Nicholas Mevoli, a 32-year-old free diver from Brooklyn, N.Y., died over the weekend while trying to complete a 72-meter dive in the Bahamas.
Mevoli made his dive at Vertical Blue, an officially sanctioned championship event in the sport of free diving. Adam Skolnick of The New York Times was covering the event, and described the scene in yesterday's edition. Mevoli briefly halted his dive at the 68-meter mark, leading some to believe that he was aborting, before plunging further into the water and eventually reaching his targeted depth.
Still, Mevoli shot to the surface under his own power, after a dive of 3 minutes 38 seconds. That's when the scene turned nightmarish.
Mevoli ripped off his goggles, flashed the O.K. sign and attempted to complete the surface protocol that would make his attempt official by saying, "I am O.K." But he wasn't. His words were garbled, his eyes wide and blank. He tipped backward into the ocean and lost consciousness, which, while alarming, is not unheard-of in a sport in which almost all the top athletes have lost consciousness at one time or another, though usually for only a few seconds. Mevoli was not so fortunate.
"There's a problem with his lung," shouted Marco Cosentino of Italy, one of the safety divers who meet the competitors at various stages to help bring them to the surface if they are in distress. They turned Mevoli onto his side, and blood began pouring from his mouth and pooling on the platform before dissipating into the sea.
Mevoli's faint pulse faded completely after 15 minutes, and repeated attempts to revive him failed.
Mevoli died trying to set the American record in the constant weight without fins category of free diving. This is the most difficult kind of dive one can attempt, as it requires one to reach a targeted depth and then resurface without the aid of fins. In May, Mevoli became the first American to break the 100-meter barrier on a constant weight dive, which allows for divers to use a monofin.
Free diving is a sport that has produced tragic deaths before. The most famous was the 2002 death of Audrey Mestre, who died while trying to set the record for a no-limits apnea dive, which sees the diver carried down to a much deeper depth by a weighted sled and then brought back to the surface by an inflatable bag. The details surrounding Mestre's death, which was caused by a combination of equipment failure and shoddy planning, were laid out this July in the ESPN documentary No Limits.
It's not yet clear what the exact cause of Mevoli's death was, but it is made all the more grim by a posting he put on his personal blog in June. In it, he describes his attempts to make a 91-meter constant weight dive, and speaks plainly about pushing himself beyond his physical limits:
I was promptly reminded what happens when one does lie when I attempted an 88m free immersion dive during the competition, which would have been a new US national record.

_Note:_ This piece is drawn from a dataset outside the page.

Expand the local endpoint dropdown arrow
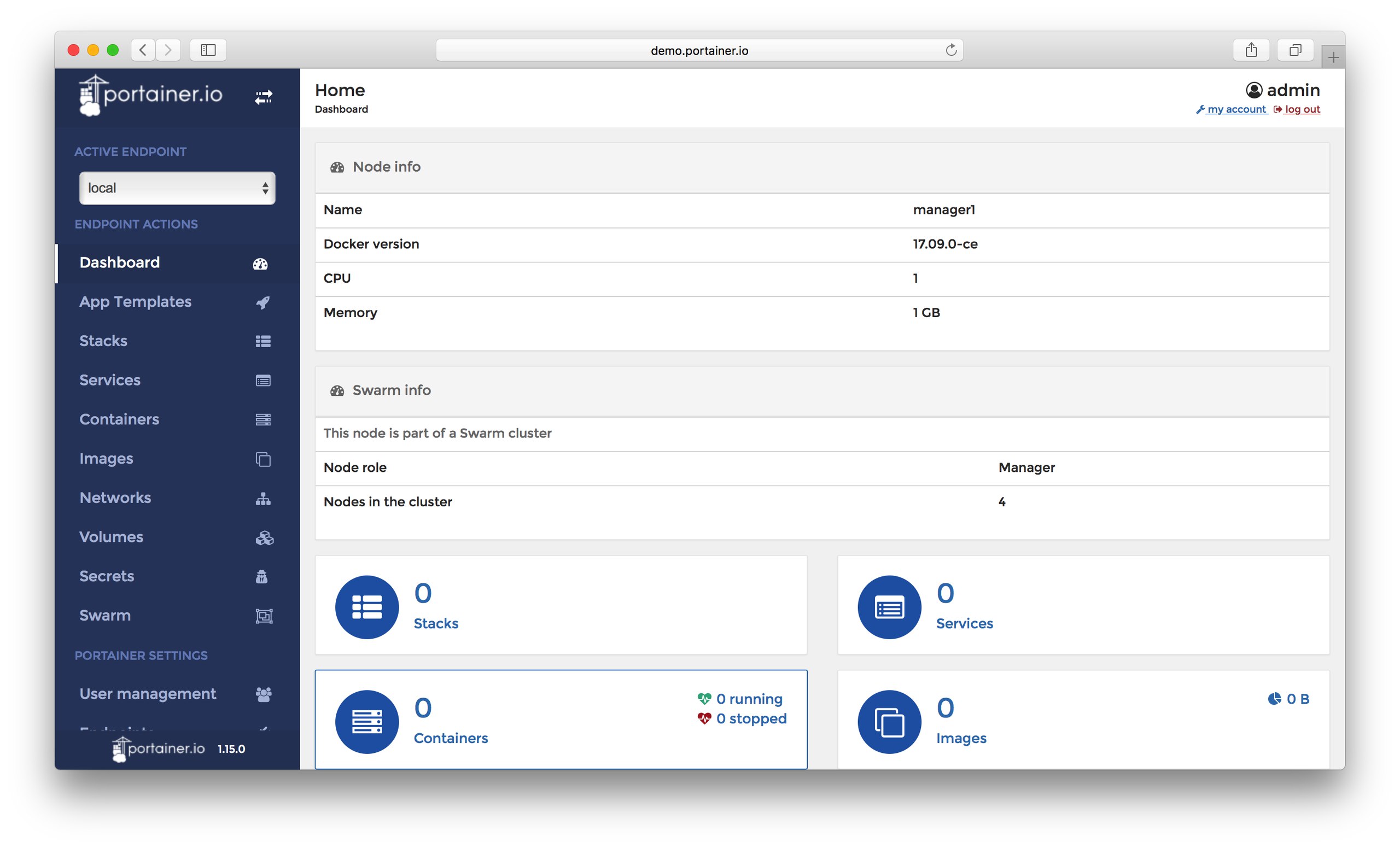1400x848 pixels. [x=265, y=188]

I thought that I was ready for the dive, even though I'd never trained the discipline. I was an arrogant fool to think that I could pull it off by just letting go. In this case the letting go was the easy part. I felt comfortable and relaxed in my sink phase, my head position was right, my body streamlined and it felt good up to the point of reaching the plate.

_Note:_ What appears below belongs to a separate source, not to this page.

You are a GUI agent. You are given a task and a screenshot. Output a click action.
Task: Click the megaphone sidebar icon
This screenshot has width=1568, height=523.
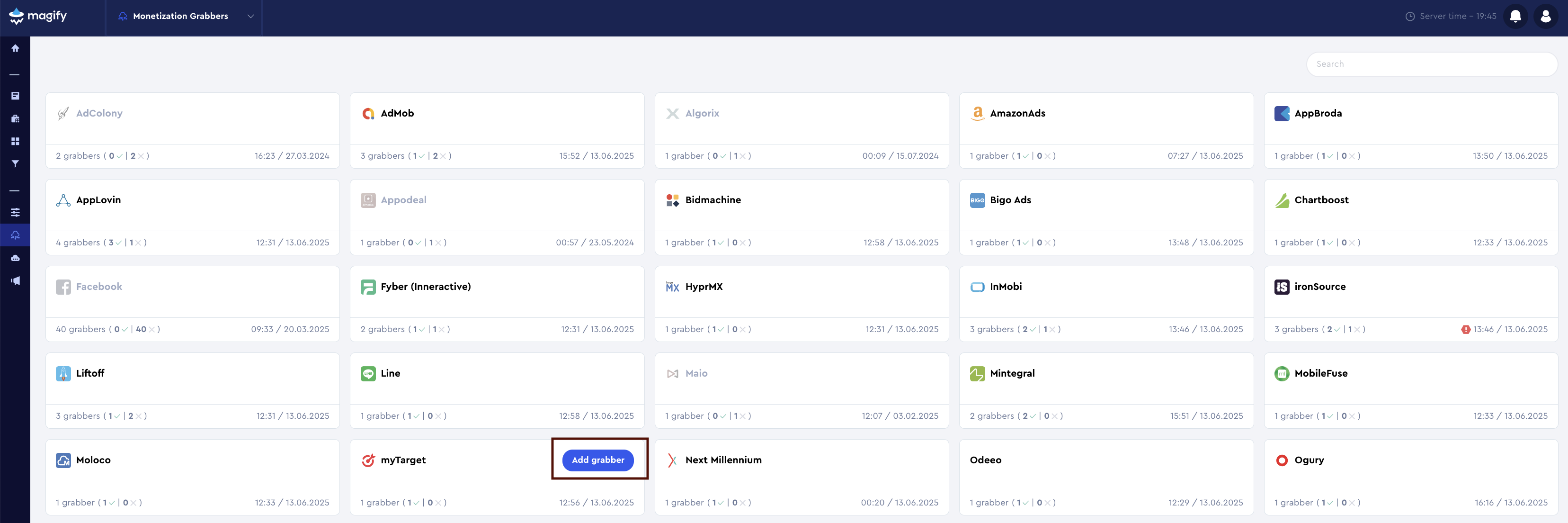[15, 280]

That's where my lack of training left me open and exposed to the water…at 88 meters. I felt the effects of nitrogen narcosis at depth and at the same time realized that it was a long way up. I felt extremely vulnerable without anything on my feet (I can hear Grant Hogan snickering about my dependence on 'flippers').
My mind got the better of my body and my emotions took over. I panicked and raced to the surface instead of relaxing and accepting the vulnerability. I burned through all my reserves and had to be rescued at 28m, nearly 100 feet, blacked out and experienced a major lung squeeze. The squeeze shut me down for the rest of the competition and kept me from making dives in other disciplines. It kept me from attempting another record. I was really angry with myself for being so reckless and arrogant. You can't lie to water, a hard lesson to learn.
On Friday, Mevoli tried to set another record by attempting a 96-meter free immersion dive, which has the diver pull himself along vertical guide rope while diving and resurfacing. According to The New York Times, Mevoli aborted that dive at 80 meters and emerged from the water with blood dripping from his mouth.